> **About this exercise**
Leaving out all images, write out the records that follow exactly.

> **Supplied material**
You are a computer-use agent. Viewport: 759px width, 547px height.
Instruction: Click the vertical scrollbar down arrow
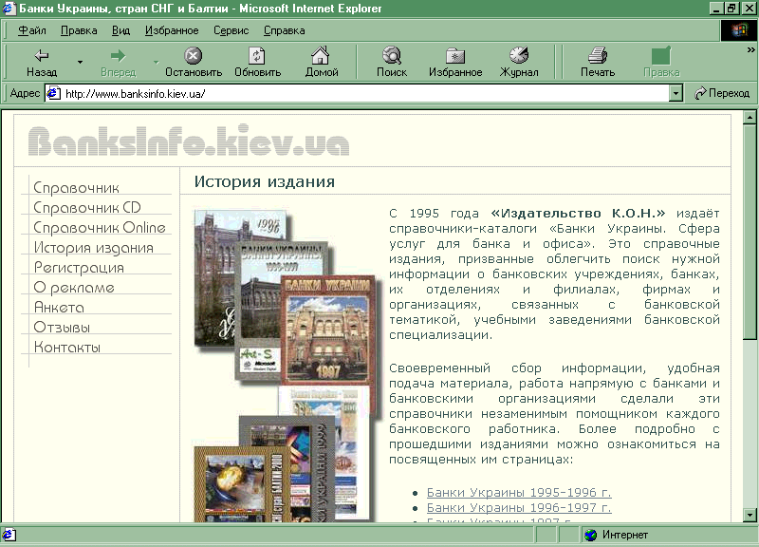point(750,514)
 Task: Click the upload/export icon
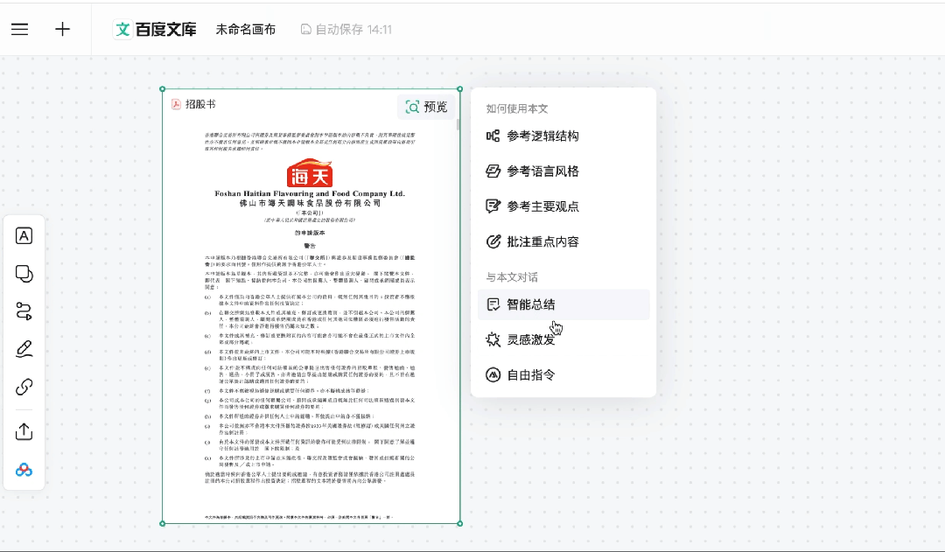click(x=24, y=431)
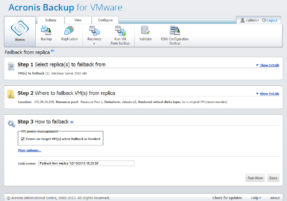Click the help icon beside How to failback
The image size is (287, 201).
point(72,122)
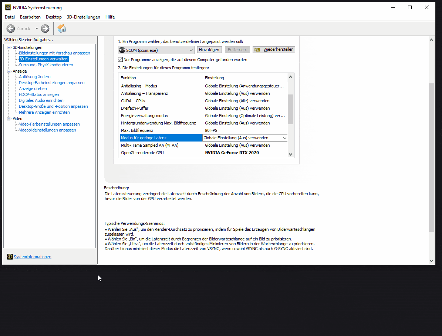Open the 3D-Einstellungen menu
Screen dimensions: 442x336
83,17
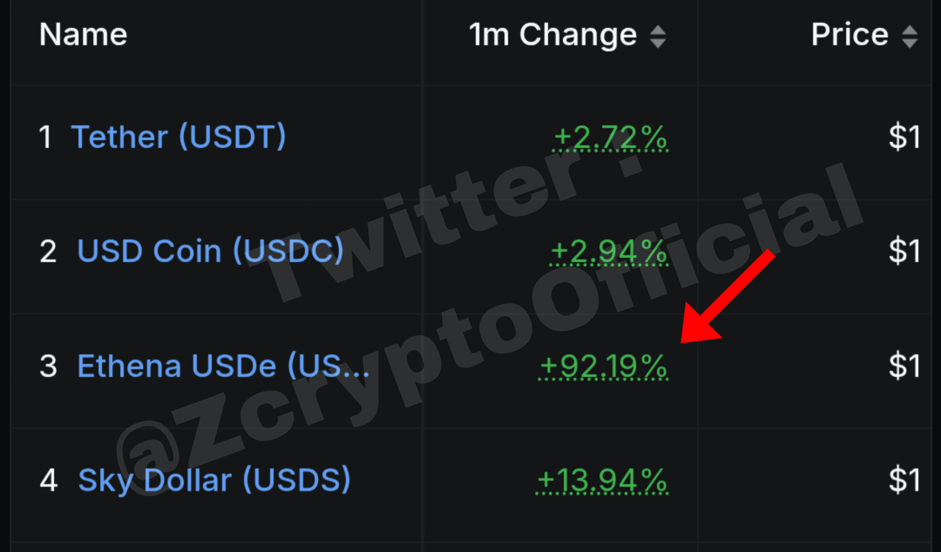Click rank number 3 in Ethena row
Viewport: 941px width, 552px height.
pyautogui.click(x=49, y=366)
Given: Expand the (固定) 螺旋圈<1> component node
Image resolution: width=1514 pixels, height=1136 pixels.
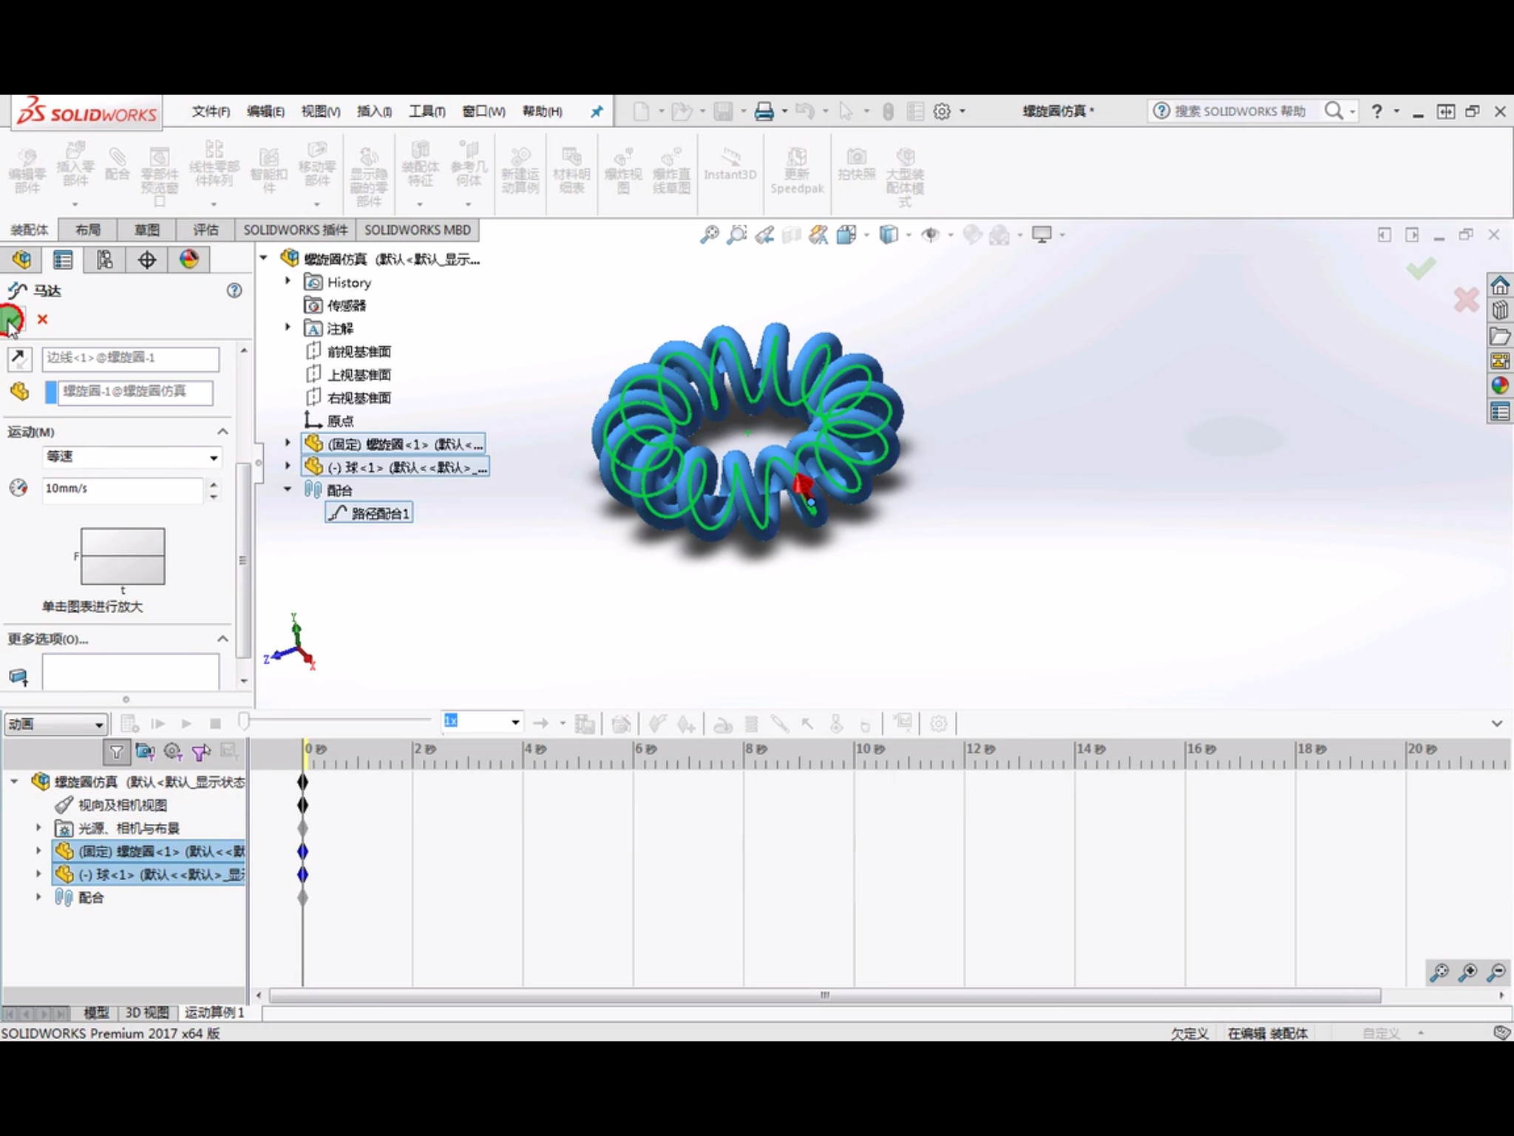Looking at the screenshot, I should pos(288,444).
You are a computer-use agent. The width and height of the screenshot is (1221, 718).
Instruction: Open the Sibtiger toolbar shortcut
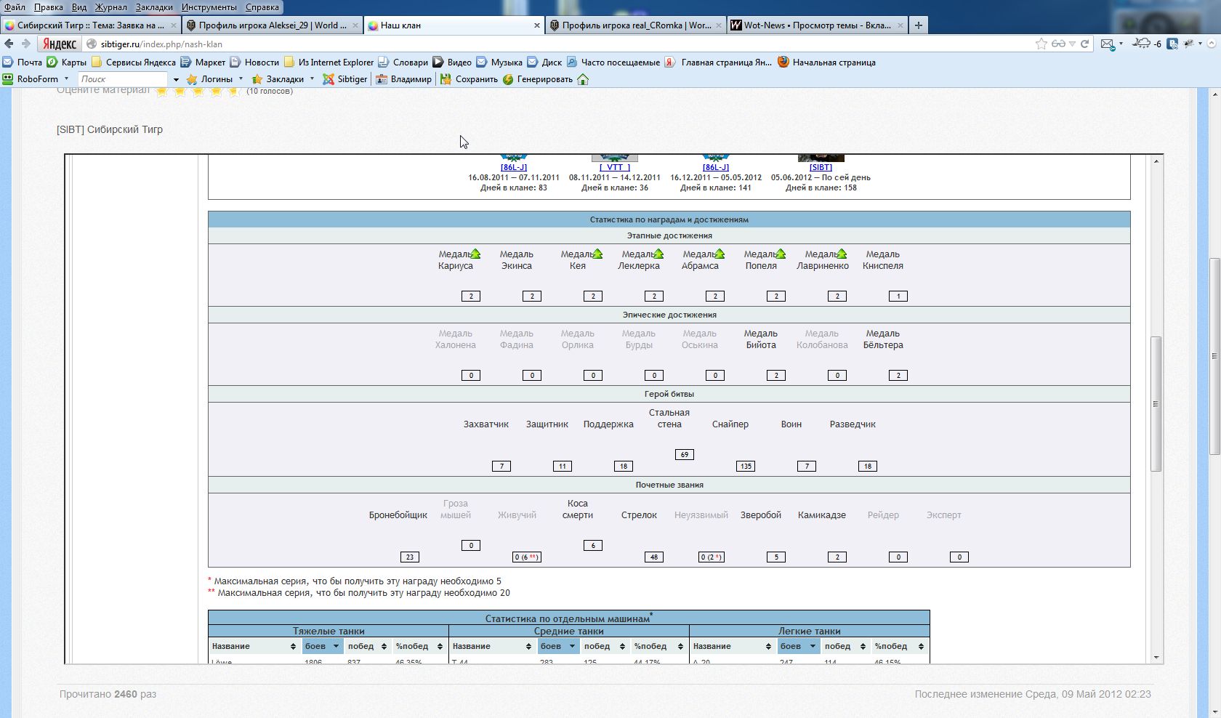pos(345,79)
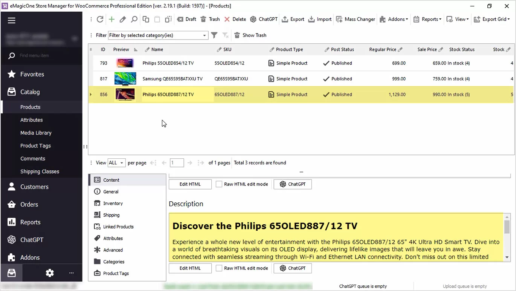Image resolution: width=516 pixels, height=291 pixels.
Task: Click ChatGPT button below Description
Action: pyautogui.click(x=292, y=268)
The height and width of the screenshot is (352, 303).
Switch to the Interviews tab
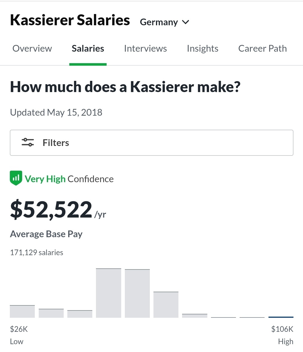pyautogui.click(x=145, y=49)
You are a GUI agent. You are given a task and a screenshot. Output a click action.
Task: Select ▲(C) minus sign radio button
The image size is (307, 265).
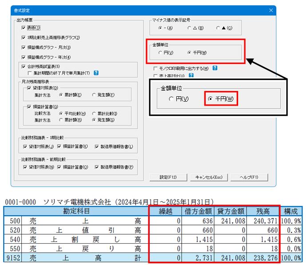(218, 28)
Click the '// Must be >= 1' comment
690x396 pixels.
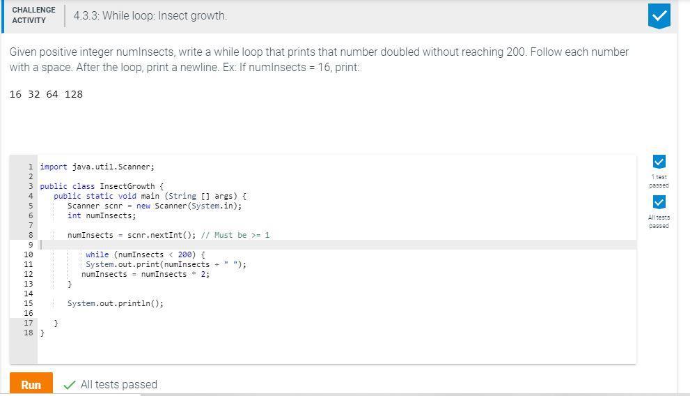[235, 235]
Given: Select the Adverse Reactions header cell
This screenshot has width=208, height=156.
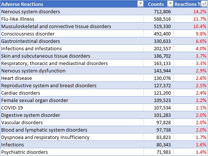Looking at the screenshot, I should (x=72, y=4).
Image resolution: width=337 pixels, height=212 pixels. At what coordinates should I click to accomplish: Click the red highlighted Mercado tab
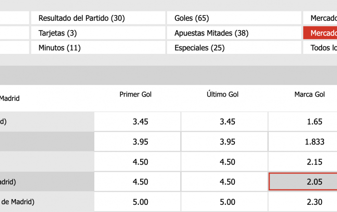click(320, 33)
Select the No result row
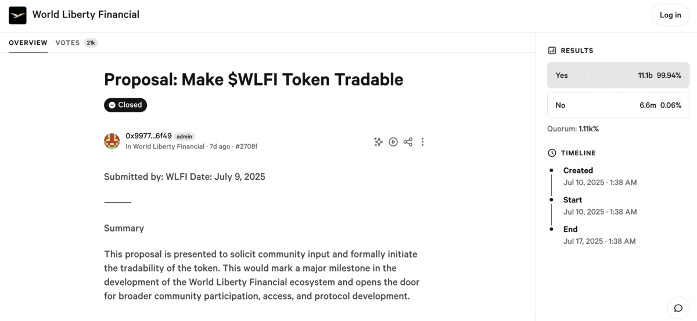The height and width of the screenshot is (321, 697). click(x=618, y=105)
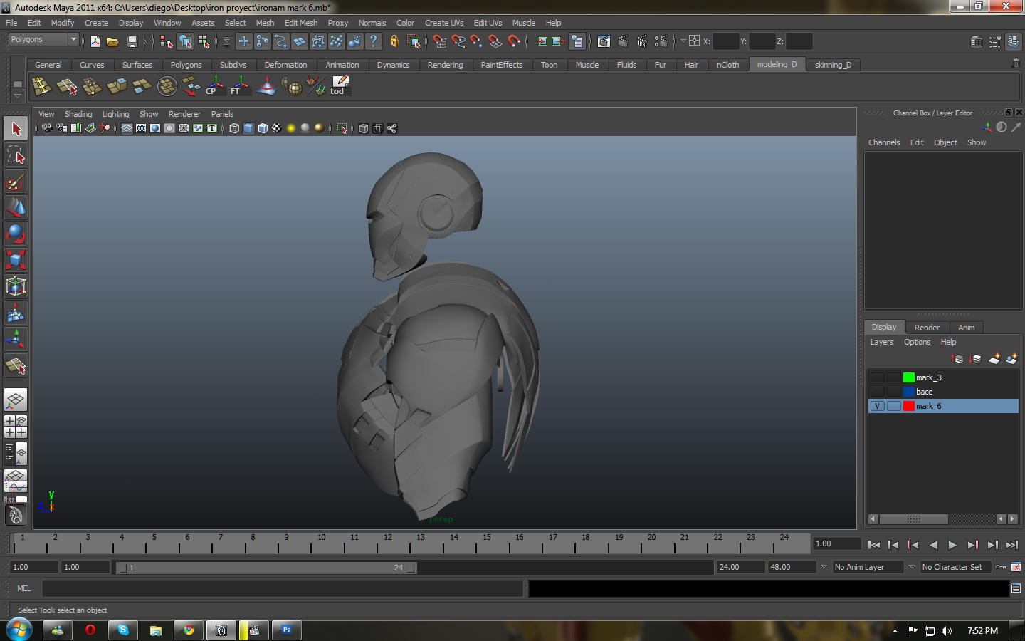Click the Photoshop icon in taskbar
The width and height of the screenshot is (1025, 641).
286,630
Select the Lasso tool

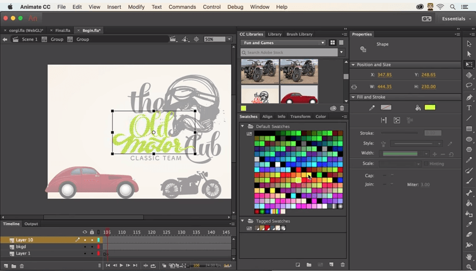[x=469, y=86]
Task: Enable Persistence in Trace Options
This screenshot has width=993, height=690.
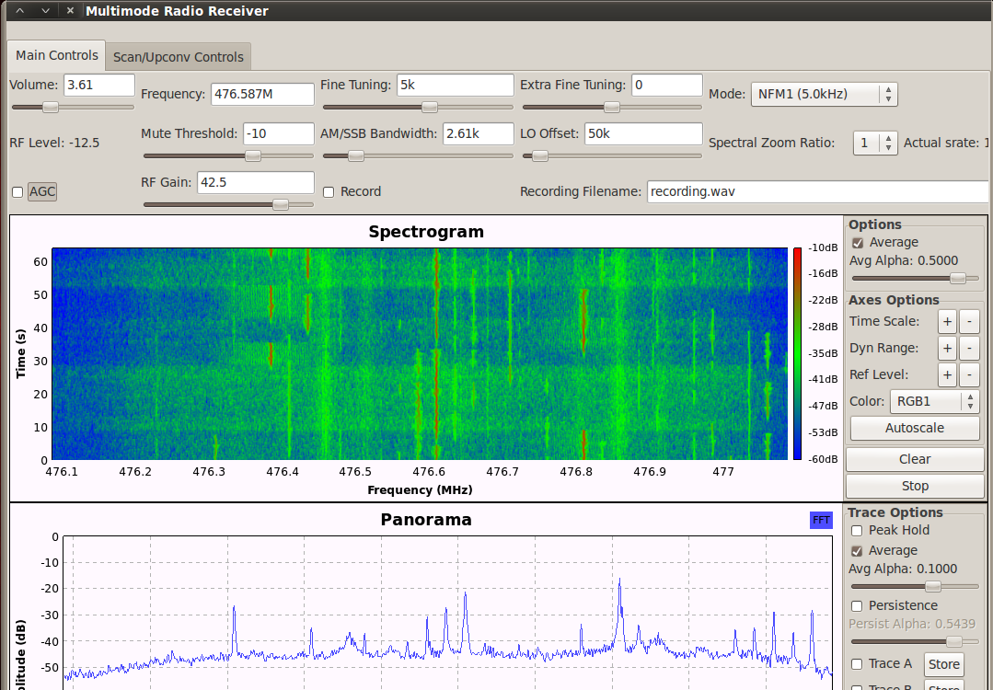Action: point(856,605)
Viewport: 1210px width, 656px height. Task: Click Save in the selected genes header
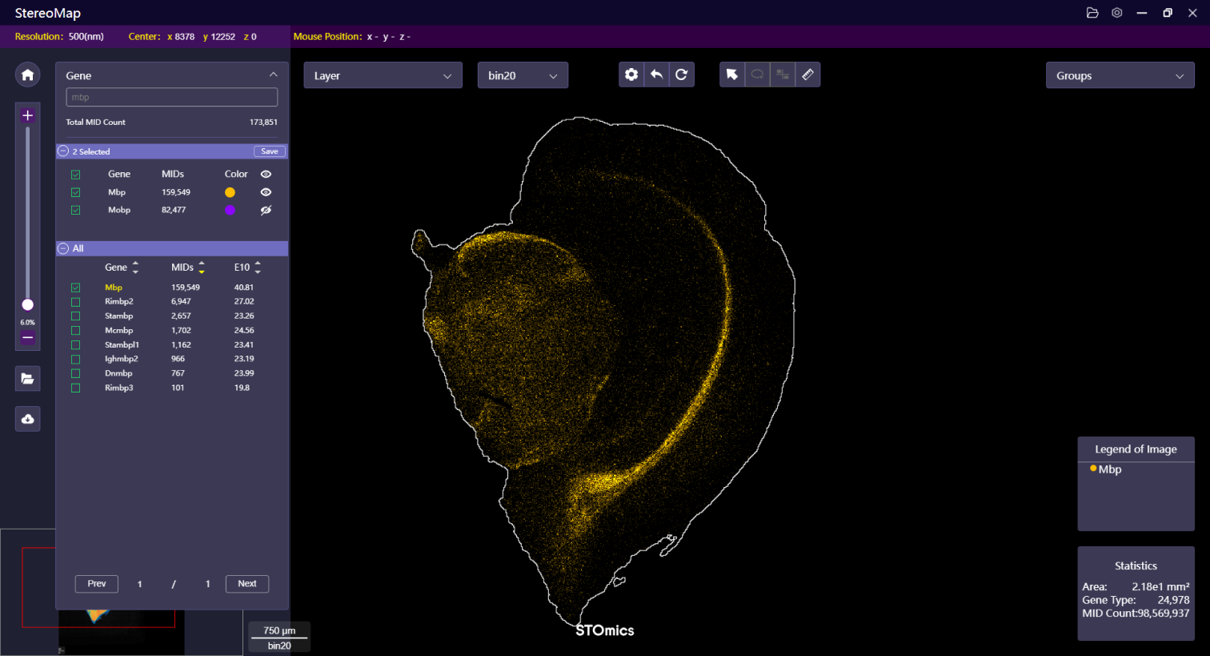270,151
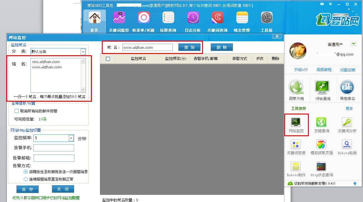Expand the 分类 默认分类 dropdown
The width and height of the screenshot is (363, 202).
click(83, 52)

> **Solution for this task**
You are a computer-use agent. Viewport: 759px width, 547px height.
Instruction: Click the vertical scrollbar down arrow
point(750,514)
 Task: Click the upload/export icon
click(x=24, y=431)
Click the help icon beside How to failback
The image size is (287, 201).
point(72,122)
Open the 3D-Einstellungen menu
Screen dimensions: 442x336
83,17
Click rank number 3 in Ethena row
Viewport: 941px width, 552px height.
pyautogui.click(x=49, y=366)
Given: Expand the (固定) 螺旋圈<1> component node
Image resolution: width=1514 pixels, height=1136 pixels.
Looking at the screenshot, I should pos(288,444).
You are a computer-use agent. The width and height of the screenshot is (1221, 718).
Instruction: Open the Sibtiger toolbar shortcut
pos(345,79)
Image resolution: width=516 pixels, height=291 pixels.
Task: Click ChatGPT button below Description
Action: pyautogui.click(x=292, y=268)
The height and width of the screenshot is (352, 303).
Switch to the Interviews tab
pyautogui.click(x=145, y=49)
You are a GUI agent. You are given a task and a screenshot. Output a click action.
Task: Select ▲(C) minus sign radio button
The image size is (307, 265).
(218, 28)
Click the '// Must be >= 1' comment
690x396 pixels.
[235, 235]
Given: Select the Adverse Reactions header cell
This screenshot has width=208, height=156.
Looking at the screenshot, I should (x=72, y=4).
Image resolution: width=337 pixels, height=212 pixels. At what coordinates should I click to accomplish: Click the red highlighted Mercado tab
click(320, 33)
Select the No result row
The height and width of the screenshot is (321, 697). click(x=618, y=105)
Click the Photoshop icon in taskbar
The width and height of the screenshot is (1025, 641).
286,630
Select the Lasso tool

[x=469, y=86]
Task: Enable Persistence in Trace Options
This screenshot has width=993, height=690.
Action: point(856,605)
Viewport: 1210px width, 656px height. Task: Click Save in the selected genes header
270,151
Expand the 分类 默认分类 dropdown
The width and height of the screenshot is (363, 202).
click(83, 52)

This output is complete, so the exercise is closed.